Mimosa wilt identified
Q: This is my brother’s mimosa tree in Corpus Christie TX. They had temperatures in the low 20’s there. It’s producing some sort of sap which he says it has never done before. Is this significant or does it not bode well?
A: He has Fusarium oxysporum f.sp. perniciosum, all thirteen syllables of it! Good thing it has a short name: mimosa wilt. This disease is the major factor in the short lives of local mimosa trees.
Symptoms of mimosa wilt include leaf yellowing and leaf wilt in midsummer, after which many leaves may yellow and drop without wilting. Some trees die within a few weeks after first wilting, but most die branch by branch over several months. Almost all infected trees die within a year of first wilting. Brown streaks develop in the roots on the side of the tree where branches first begin to wilt.

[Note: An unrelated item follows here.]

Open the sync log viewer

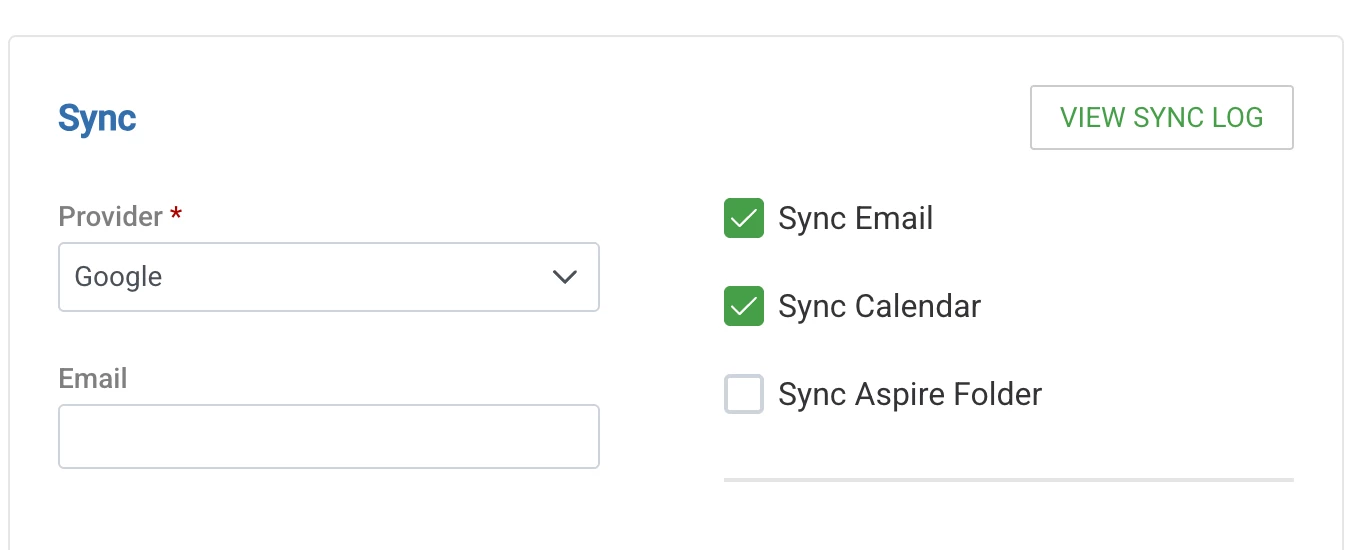tap(1161, 118)
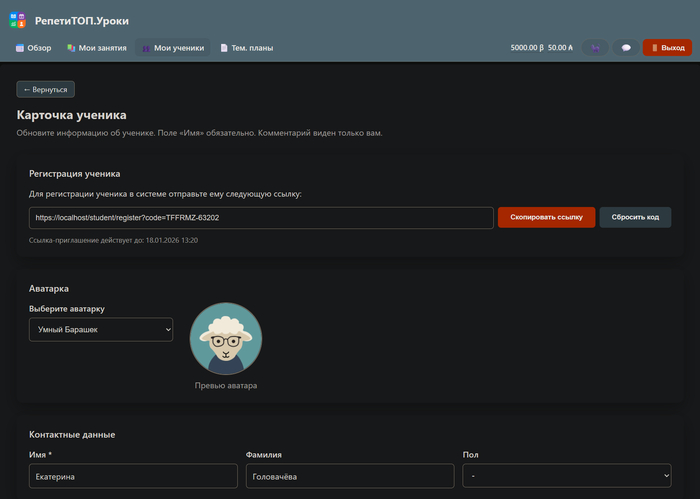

Once the stem is defoliated, the fungus grows from the wood into the bark and produces orange to pinkish fruiting bodies on the bark surface. Fruiting bodies can survive up to two years on a dead trunk. Spores wash off in irrigation or rain water, and can be transported long distances by surface water and contaminated soil in nursery containers.
There is nothing you can do to treat the disease. Remove branches as they die and remove the tree when it becomes too ugly to look at.